BT: J'ai deux livres cultes et de ce fait auteurs cultes : "Dune" de Franck Herbert et "Le désert des tartares" de Dino Buzzati. J'aurais aimé écrire ces livres. J'aimerais être capable d'écrire de telles oeuvres. Ce sont des romans qu'on ne lâche jamais réellement. Il y a toujours un instant où on y repense. Dans un autre style, j'aime beaucoup Edmond Hamilton (à ne pas confondre avec l'autre). Il a écrit notamment "Les loups des étoiles". C'est machiste, pas forcément bien formulé, souvent surréaliste, mais j'adore. Et puis, c'est le papa de Captain Future qui a donné le dessin animé "Capitaine Flam". Bref, toute mon enfance.

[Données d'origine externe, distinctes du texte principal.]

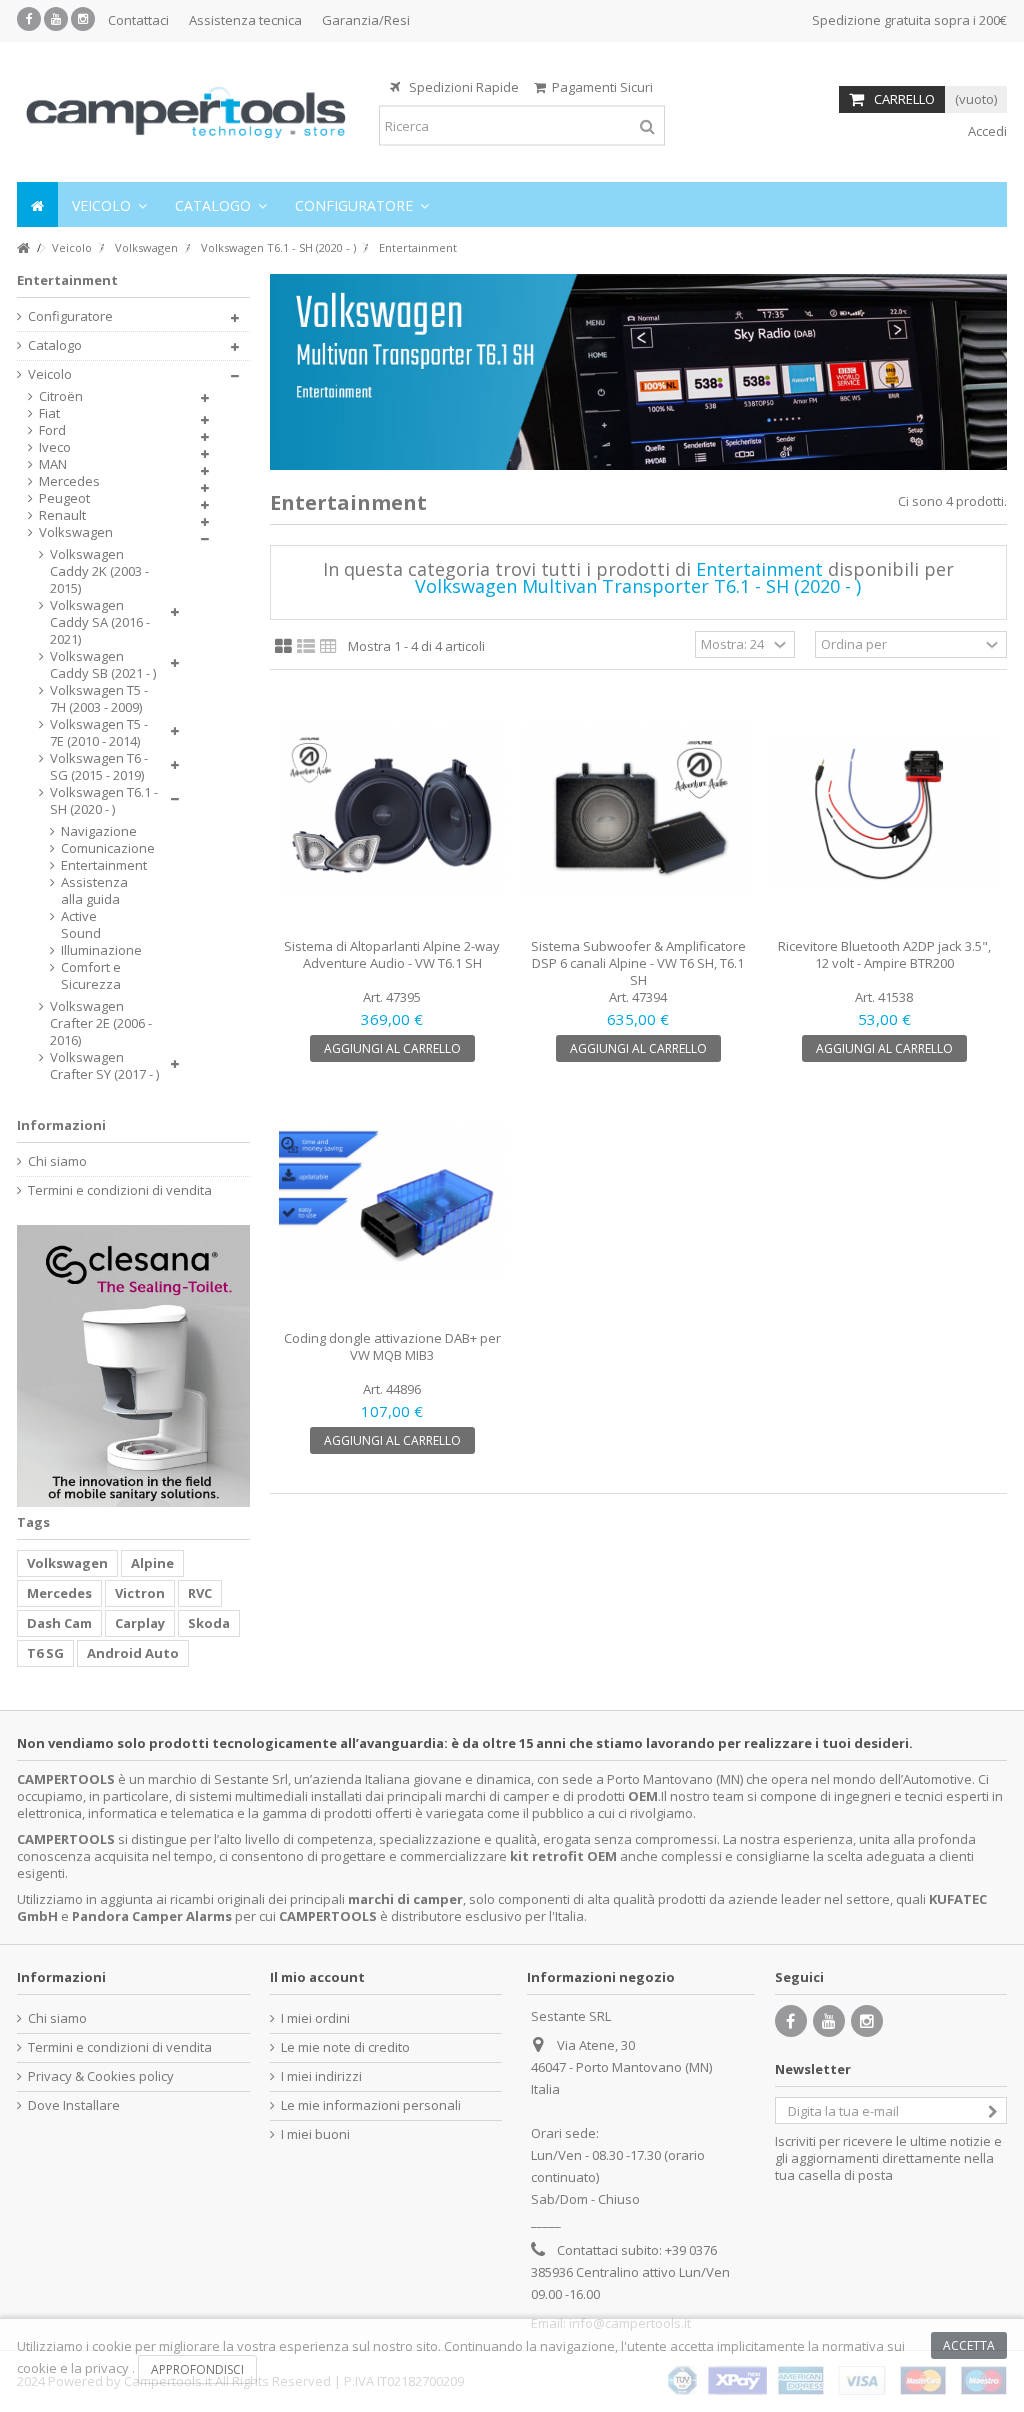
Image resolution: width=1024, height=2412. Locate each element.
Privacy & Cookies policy (101, 2076)
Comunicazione (95, 848)
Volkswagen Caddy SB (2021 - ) (103, 665)
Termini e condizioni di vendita (120, 1190)
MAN (53, 464)
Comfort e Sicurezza (91, 976)
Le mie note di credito (345, 2047)
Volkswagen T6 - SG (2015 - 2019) (99, 767)
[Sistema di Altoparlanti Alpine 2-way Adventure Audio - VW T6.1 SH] (393, 812)
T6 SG (45, 1653)
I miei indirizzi (321, 2076)
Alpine (152, 1563)
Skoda (209, 1623)
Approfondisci (197, 2369)
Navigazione (95, 831)
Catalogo (55, 345)
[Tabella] (328, 647)
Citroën (61, 396)
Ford (52, 430)
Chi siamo (57, 1161)
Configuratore (70, 316)
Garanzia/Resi (366, 20)
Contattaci (138, 20)
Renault (62, 515)
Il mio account (317, 1977)
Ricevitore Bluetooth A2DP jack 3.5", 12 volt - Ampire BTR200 (884, 954)
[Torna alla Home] (23, 248)
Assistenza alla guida (94, 891)
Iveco (55, 447)
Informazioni (61, 1125)
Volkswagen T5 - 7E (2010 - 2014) (99, 733)
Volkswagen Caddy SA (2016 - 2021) (100, 622)
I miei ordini (315, 2018)
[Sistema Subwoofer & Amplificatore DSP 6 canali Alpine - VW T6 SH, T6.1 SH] (638, 812)
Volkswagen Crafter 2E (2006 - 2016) (101, 1023)
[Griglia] (283, 647)
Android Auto (133, 1653)
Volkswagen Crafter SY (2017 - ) (104, 1066)
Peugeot (64, 498)
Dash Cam (59, 1623)
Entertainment (95, 865)
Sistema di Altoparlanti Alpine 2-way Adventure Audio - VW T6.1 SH (392, 954)
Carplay (140, 1623)
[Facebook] (29, 19)
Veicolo (50, 374)
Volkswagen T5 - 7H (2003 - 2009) (99, 699)
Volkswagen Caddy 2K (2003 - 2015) (99, 571)
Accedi (986, 131)
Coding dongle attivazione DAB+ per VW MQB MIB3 (392, 1346)
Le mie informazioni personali (371, 2105)
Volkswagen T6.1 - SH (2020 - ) (104, 801)
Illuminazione (95, 950)
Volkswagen (76, 532)
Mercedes (69, 481)
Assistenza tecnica (245, 20)
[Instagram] (83, 19)
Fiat (49, 413)
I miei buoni (315, 2134)
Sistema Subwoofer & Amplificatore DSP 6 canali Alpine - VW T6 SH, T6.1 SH (638, 963)
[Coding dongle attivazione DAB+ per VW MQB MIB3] (393, 1203)
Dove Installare (74, 2105)
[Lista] (306, 647)
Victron (140, 1593)
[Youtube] (56, 19)
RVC (200, 1593)
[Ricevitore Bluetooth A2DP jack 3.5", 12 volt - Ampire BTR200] (884, 812)
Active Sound (81, 925)
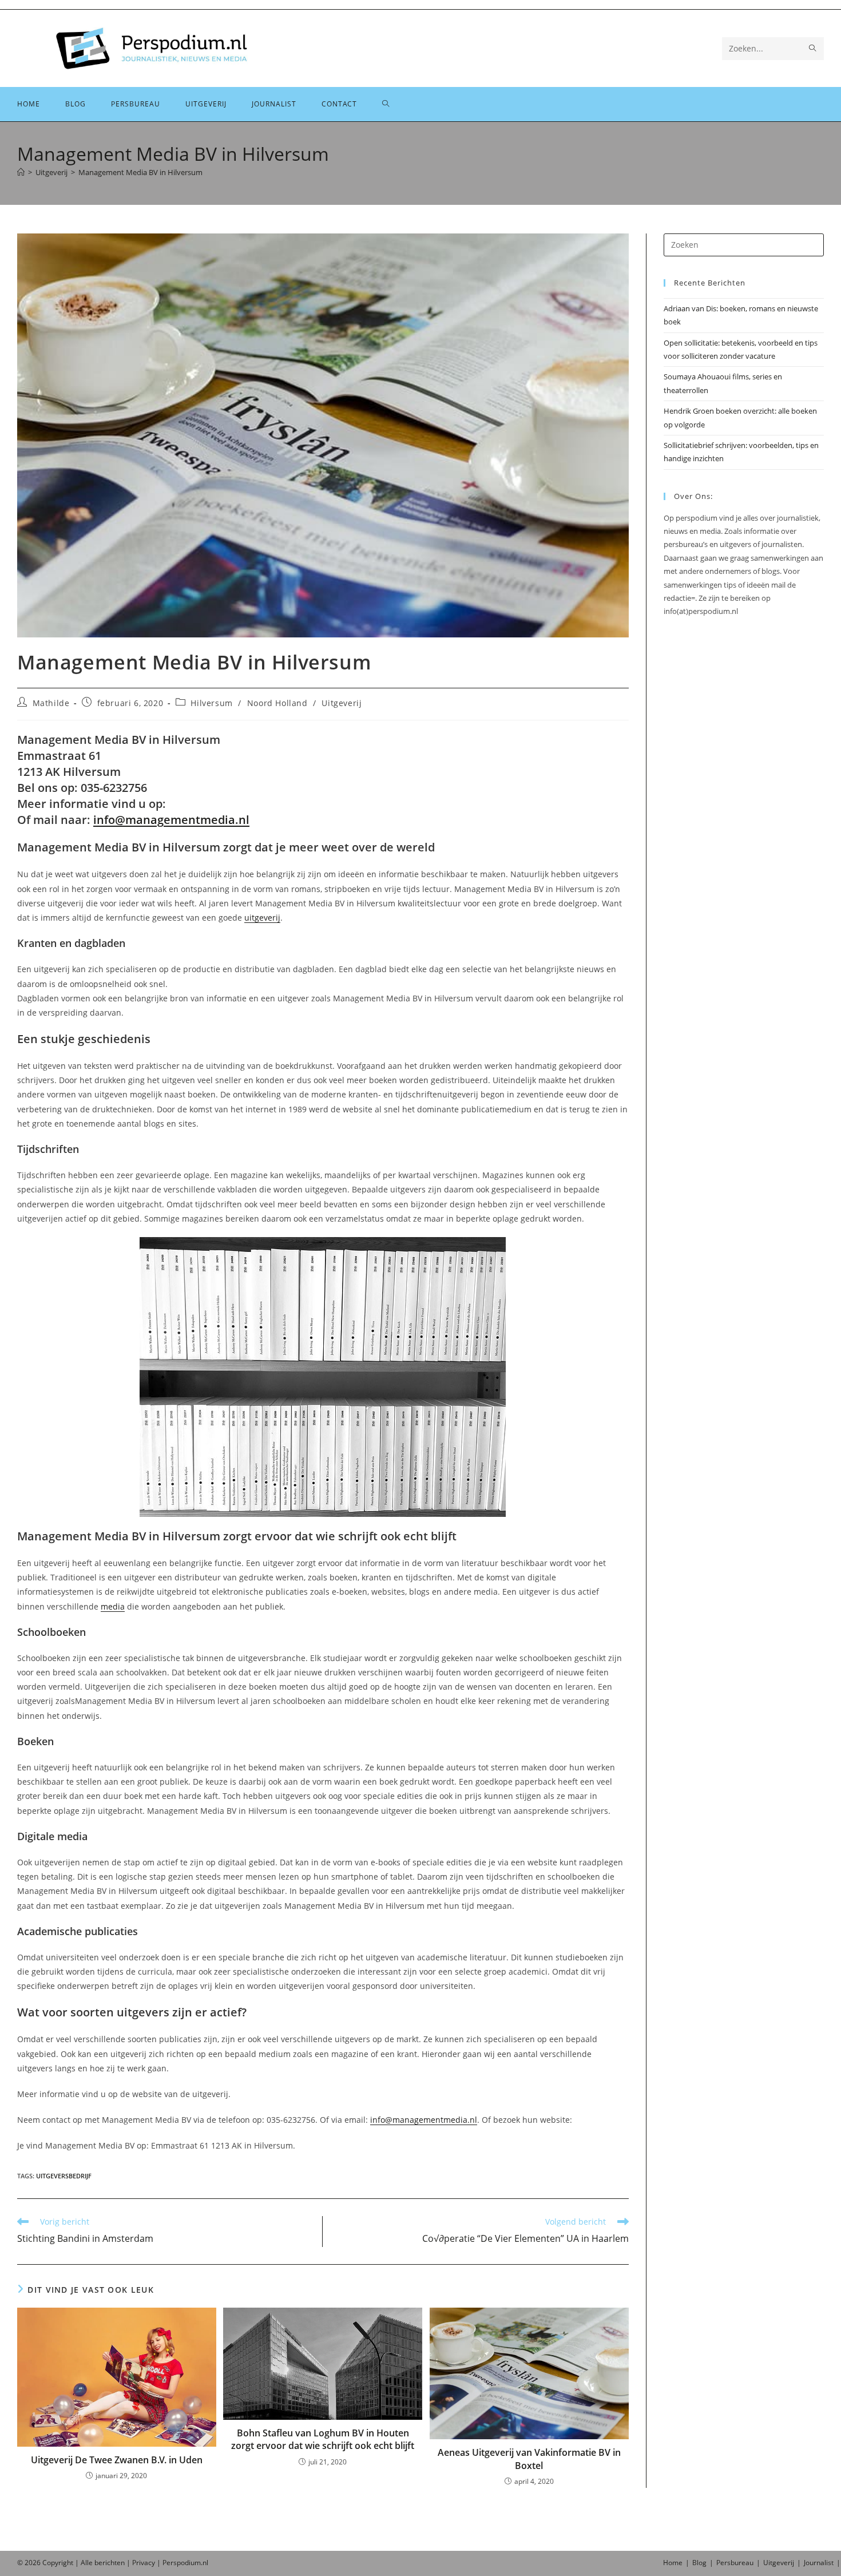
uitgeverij (262, 917)
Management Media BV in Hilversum (140, 172)
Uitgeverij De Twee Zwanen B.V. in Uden (117, 2460)
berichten (109, 2562)
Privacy (143, 2562)
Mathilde (51, 702)
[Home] (21, 172)
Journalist (819, 2562)
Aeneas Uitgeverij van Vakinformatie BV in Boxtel (529, 2458)
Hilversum (211, 702)
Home (673, 2562)
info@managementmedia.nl (171, 819)
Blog (699, 2562)
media (113, 1606)
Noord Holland (277, 702)
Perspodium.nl (185, 2562)
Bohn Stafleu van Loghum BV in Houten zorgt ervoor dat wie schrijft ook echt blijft (322, 2439)
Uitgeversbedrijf (64, 2175)
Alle (87, 2562)
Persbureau (734, 2562)
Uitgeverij (342, 702)
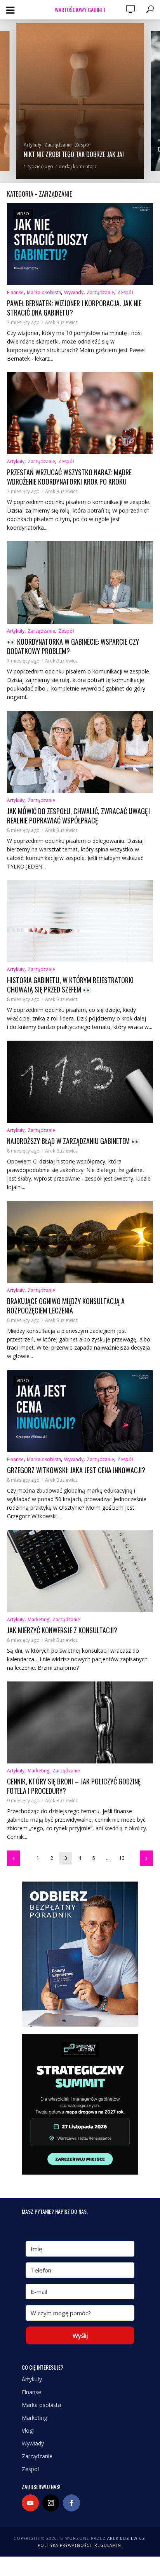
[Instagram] (50, 2502)
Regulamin (107, 2545)
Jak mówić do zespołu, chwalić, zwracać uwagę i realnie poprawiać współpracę (79, 815)
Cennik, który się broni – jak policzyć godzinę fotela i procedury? (74, 1786)
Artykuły (32, 144)
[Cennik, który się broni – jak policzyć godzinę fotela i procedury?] (80, 1722)
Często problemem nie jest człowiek (71, 154)
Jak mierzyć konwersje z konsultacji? (62, 1630)
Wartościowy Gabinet (80, 9)
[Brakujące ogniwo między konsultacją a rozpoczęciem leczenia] (80, 1242)
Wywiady (73, 292)
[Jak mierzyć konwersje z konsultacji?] (80, 1571)
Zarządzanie (58, 144)
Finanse (15, 292)
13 (122, 1858)
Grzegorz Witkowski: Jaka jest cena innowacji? (76, 1470)
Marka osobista (44, 292)
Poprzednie (13, 1858)
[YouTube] (30, 2502)
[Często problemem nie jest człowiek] (80, 101)
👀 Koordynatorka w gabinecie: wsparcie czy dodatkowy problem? (73, 646)
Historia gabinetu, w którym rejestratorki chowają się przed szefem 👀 (70, 984)
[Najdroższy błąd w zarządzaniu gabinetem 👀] (80, 1082)
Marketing (38, 1619)
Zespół (82, 144)
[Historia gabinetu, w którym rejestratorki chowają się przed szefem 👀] (80, 921)
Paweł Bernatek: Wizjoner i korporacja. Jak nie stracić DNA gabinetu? (74, 307)
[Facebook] (71, 2502)
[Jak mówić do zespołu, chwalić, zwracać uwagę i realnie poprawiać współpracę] (80, 752)
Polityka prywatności (64, 2545)
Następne (146, 1858)
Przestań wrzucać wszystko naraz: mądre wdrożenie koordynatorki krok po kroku (69, 476)
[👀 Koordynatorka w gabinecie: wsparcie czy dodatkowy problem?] (80, 582)
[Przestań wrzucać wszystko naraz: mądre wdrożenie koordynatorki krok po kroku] (80, 413)
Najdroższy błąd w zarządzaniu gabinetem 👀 (73, 1141)
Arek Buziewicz (61, 322)
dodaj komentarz (81, 166)
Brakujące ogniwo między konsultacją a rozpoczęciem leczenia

B: Tu es devenue une auteur(e) "à plein temps". Est ce que c'est "comme tu l'imaginais" (écriture/salon/dédicace, relation avec les éditeurs, les autres auteurs etc..) 

BT: Je préfère "auteur". Est-ce que c'est comme je l'imaginais ? Oui et non… En fait, comme tu le disais précédemment, j'ai beaucoup d'imagination et la réalité ne pouvait pas correspondre à ce que j'imaginais. Etre devenue auteur à plein temps est vraiment très agréable pour moi parce que ça signifie ne faire que ce que j'aime. En même temps, c'est légèrement pénible parce qu'on s'enferme chez soi durant de longues heures devant un écran ou une feuille blanche et ce n'est pas tous les jours aisé d'aligner les mots. Mais bon, je ne vais pas me plaindre. Les réseaux sociaux sont un bon moyen de retrouver le monde réel et j'ai été agréablement surprise de découvrir que le microcosme d'auteurs de genre était très accueillant. Il y a aussi les rencontres avec les lecteurs et futurs lecteurs et ça, c'est un plaisir immense que de pouvoir échanger sur les personnages et le monde qu'on a créé avec d'autres. C'est très certainement la partie la plus plaisante dans la vie d'un auteur.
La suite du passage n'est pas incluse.